-- Task inputs follows --

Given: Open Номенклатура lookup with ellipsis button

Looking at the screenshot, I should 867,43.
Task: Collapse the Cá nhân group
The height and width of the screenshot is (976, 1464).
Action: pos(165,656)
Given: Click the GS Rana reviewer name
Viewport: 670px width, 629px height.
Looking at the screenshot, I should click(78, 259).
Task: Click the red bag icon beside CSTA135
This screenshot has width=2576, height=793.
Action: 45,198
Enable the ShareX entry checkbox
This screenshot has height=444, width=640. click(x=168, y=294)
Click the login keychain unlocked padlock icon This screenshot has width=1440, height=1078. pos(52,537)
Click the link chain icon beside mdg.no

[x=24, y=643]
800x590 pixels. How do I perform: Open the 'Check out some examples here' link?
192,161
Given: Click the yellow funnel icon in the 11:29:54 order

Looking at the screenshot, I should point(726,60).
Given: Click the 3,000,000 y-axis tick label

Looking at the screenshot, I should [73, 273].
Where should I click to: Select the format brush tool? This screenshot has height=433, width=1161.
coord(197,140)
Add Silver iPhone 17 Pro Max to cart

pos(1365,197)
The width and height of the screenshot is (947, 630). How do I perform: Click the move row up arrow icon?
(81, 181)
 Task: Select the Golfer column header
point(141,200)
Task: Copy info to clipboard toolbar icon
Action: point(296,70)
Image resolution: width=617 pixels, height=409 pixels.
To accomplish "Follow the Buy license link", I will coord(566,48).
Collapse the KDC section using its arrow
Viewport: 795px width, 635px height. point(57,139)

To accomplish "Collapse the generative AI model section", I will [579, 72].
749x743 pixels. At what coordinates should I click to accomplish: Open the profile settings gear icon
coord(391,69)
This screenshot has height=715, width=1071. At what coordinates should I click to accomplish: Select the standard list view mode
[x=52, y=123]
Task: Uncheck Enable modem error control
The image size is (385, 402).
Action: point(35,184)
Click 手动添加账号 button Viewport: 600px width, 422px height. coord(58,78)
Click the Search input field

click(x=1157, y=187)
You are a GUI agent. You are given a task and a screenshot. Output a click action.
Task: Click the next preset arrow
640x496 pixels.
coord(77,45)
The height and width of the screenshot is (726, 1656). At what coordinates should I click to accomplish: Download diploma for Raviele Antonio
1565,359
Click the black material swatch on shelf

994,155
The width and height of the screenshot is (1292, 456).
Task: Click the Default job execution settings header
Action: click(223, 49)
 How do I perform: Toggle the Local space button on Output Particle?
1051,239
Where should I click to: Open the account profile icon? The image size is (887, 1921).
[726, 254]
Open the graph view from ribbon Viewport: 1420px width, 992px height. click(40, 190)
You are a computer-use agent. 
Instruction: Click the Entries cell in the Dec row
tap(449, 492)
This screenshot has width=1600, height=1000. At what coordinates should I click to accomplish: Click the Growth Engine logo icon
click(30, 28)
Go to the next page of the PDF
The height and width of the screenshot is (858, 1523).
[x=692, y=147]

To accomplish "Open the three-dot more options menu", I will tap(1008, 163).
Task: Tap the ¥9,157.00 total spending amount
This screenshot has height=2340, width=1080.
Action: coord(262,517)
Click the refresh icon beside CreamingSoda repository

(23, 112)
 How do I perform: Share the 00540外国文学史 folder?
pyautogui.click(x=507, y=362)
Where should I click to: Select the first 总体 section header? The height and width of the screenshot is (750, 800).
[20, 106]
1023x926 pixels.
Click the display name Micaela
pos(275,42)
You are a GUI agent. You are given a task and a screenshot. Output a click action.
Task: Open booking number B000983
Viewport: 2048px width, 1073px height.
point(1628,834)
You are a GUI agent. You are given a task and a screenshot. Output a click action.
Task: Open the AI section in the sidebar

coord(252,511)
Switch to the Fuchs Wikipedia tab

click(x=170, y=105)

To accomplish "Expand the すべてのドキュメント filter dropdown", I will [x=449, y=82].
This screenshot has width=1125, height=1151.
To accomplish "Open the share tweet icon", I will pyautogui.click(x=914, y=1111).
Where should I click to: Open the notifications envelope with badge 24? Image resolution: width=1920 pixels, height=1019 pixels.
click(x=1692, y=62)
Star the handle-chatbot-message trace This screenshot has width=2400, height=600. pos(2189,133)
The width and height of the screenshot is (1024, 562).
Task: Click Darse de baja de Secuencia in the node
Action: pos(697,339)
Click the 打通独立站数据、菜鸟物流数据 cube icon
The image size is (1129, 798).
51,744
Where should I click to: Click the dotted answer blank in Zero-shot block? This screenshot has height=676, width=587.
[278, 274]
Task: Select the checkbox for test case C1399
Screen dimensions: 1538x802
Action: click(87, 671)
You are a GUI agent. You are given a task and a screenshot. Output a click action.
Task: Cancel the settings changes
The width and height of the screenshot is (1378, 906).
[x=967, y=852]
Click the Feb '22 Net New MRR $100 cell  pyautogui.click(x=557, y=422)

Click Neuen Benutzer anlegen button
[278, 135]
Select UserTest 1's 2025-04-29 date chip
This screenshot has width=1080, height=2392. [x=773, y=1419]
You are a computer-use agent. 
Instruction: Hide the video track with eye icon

-- Task inputs concluded --

→ Task to carry out:
From the first line of the records through the line with "Given: Click the GS Rana reviewer name", retype everything word for word, including both ends.

→ Result of this exercise:
Given: Open Номенклатура lookup with ellipsis button

Looking at the screenshot, I should 867,43.
Task: Collapse the Cá nhân group
The height and width of the screenshot is (976, 1464).
Action: pos(165,656)
Given: Click the GS Rana reviewer name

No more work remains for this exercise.